This Christmas I’ve been making my own Scandinavian seeded crispbread, also known as ‘knækbrød’ (pronounced ‘kah-neck-broad’). I’m a huge fan of artisan crackers such as Line’s Knækbrød, but… sometimes one doesn’t want to spend $9 on crackers. Have no fear though, because knækbrød, or my iteration of it, is very easy to make.
It’s made from seeds, flour and oats and a bit of water and oil, and you can add a few aromatic spices for a bit of ‘wow’. In the last year, I have just started buying Maldon sea salt flakes, after reading the value it adds to finishing a dish both in taste and in texture (thank you Samin Nosrat, author of ‘ Salt Fat Acid Heat’), and if you have it, or have needed an excuse to buy it, now is your chance.
I’d serve these crackers with pretty much anything deemed worthy to be eaten on a cracker: cheese, pate, cheese, cream cheese, smoked fish. more cheese, even butter and jam. They’re pretty moreish so I’m often pecking at them on their own too.
100g rolled oats
100g rye or wheat flour
50g each of flaxseeds, sesame seeds, sunflower seeds, pumpkin seeds
25g poppy seeds (You have to ask for them at supermarkets as opiate fiends have started abusing the seeds by making ‘poppy seed tea’. Well I never. You could try black chia seeds instead, they’re easier to find.)
3/4 tsp salt
50ml neutral oil
150ml warm water
Optional extras to make the crackers extra:
1 tsp caraway seeds
1 tsp cumin seeds
1/4 tsp dried chilli flakes
Flaky sea salt for topping
Preheat oven to 180C/160C (fan bake).
Add the dry ingredients (except flaky sea salt) in a large bowl and stir to combine evenly.

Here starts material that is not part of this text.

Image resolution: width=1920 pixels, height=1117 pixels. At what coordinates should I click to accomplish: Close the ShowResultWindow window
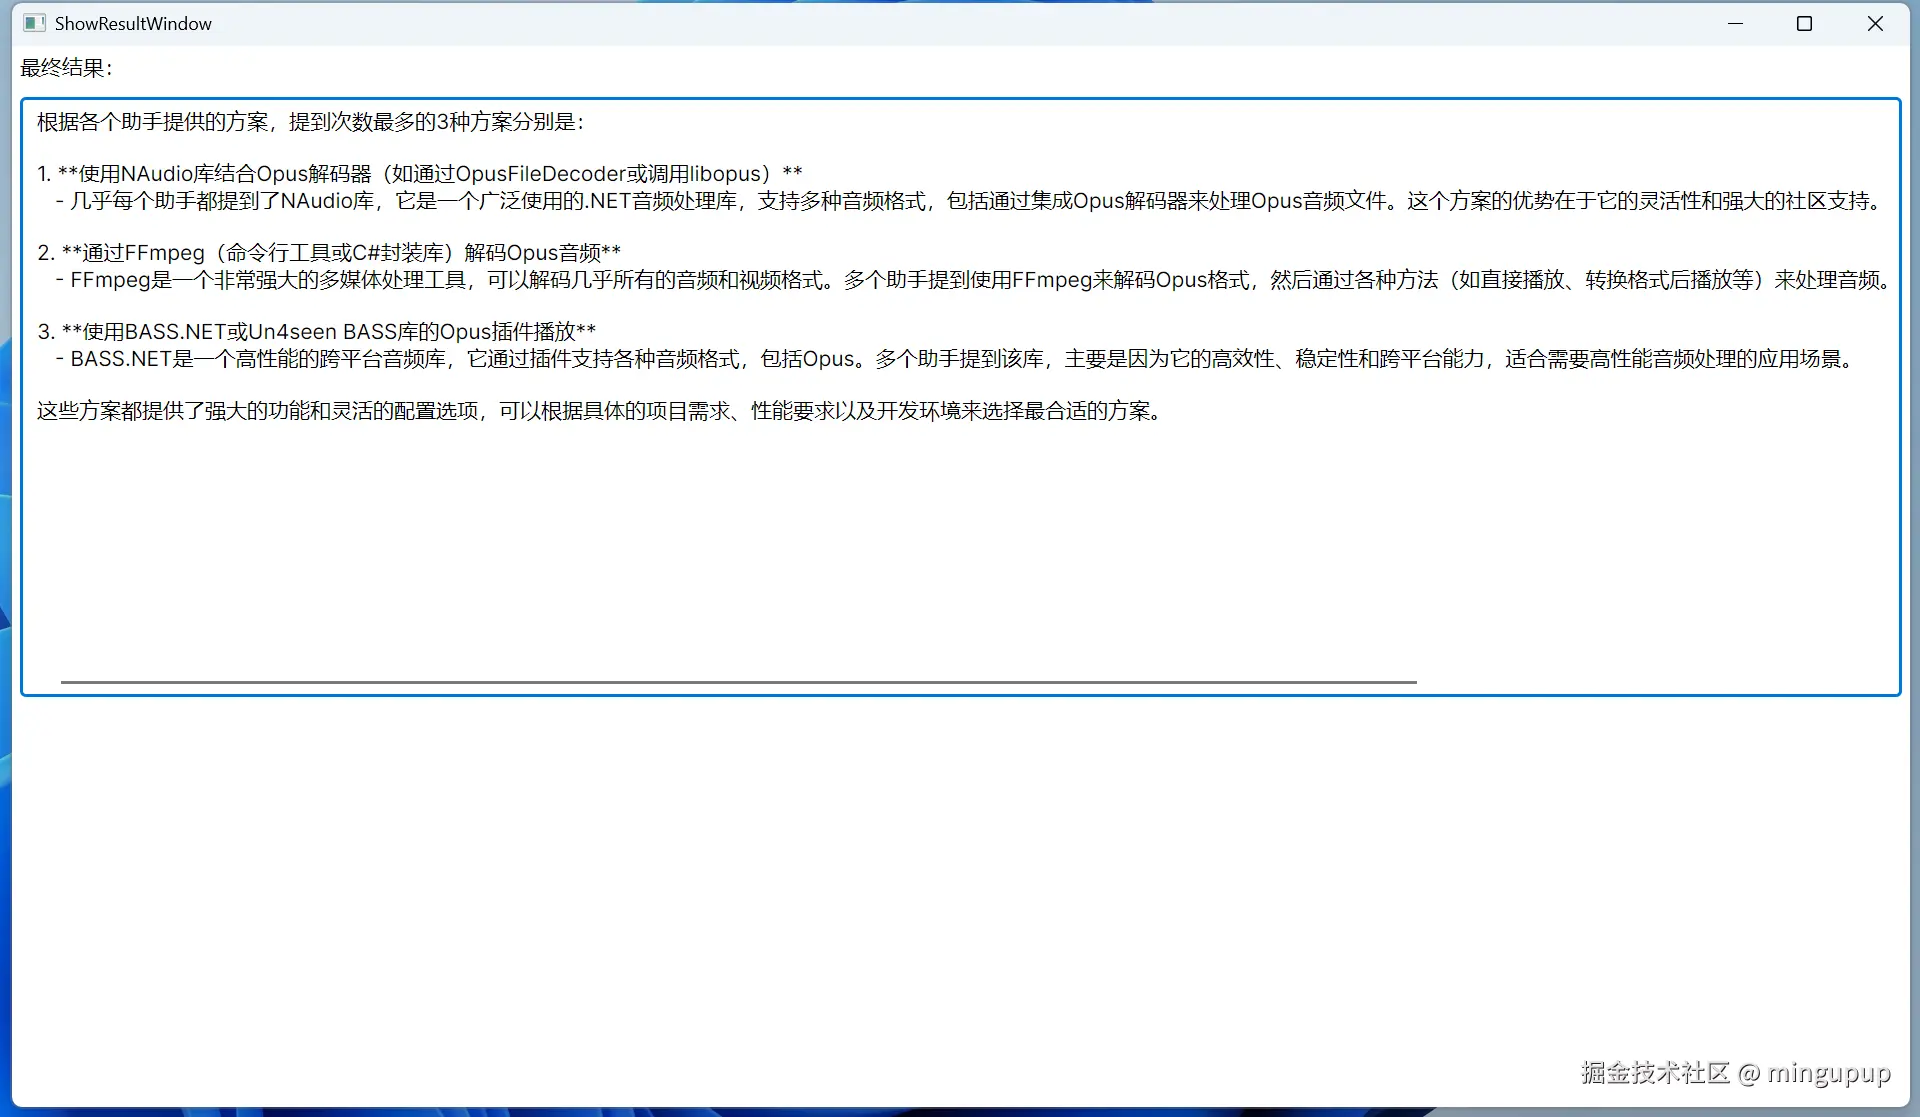tap(1875, 23)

Add oil and water to the dry ingredients and stir until all the liquid is incorporated into a sticky dough.
Divide dough into three portions. Roll out each portion of dough between two sheets of non-stick baking paper as thin as you can.
Remove one layer of baking paper and patch any holes you make. You can score the rolled out dough to help with breaking the crackers after they’re baked (I often forget to do this and just have rather rustic shaped crackers instead). Transfer rolled out dough on baking paper to a baking tray. Repeat steps 4 and 5 for remaining dough.
Sprinkle flaky sea salt if using over rolled out dough and then transfer baking trays to oven. Rotate trays through oven every 10-15 minutes for a total of 30 minutes. My oven is a bit temperamental and so I have to turn my trays around half way through to get even browning.
Remove trays from oven when crackers are golden or after 30 minutes. Transfer to cooling racks and leave to cool down completely. Break crackers into pieces and store in an air tight container.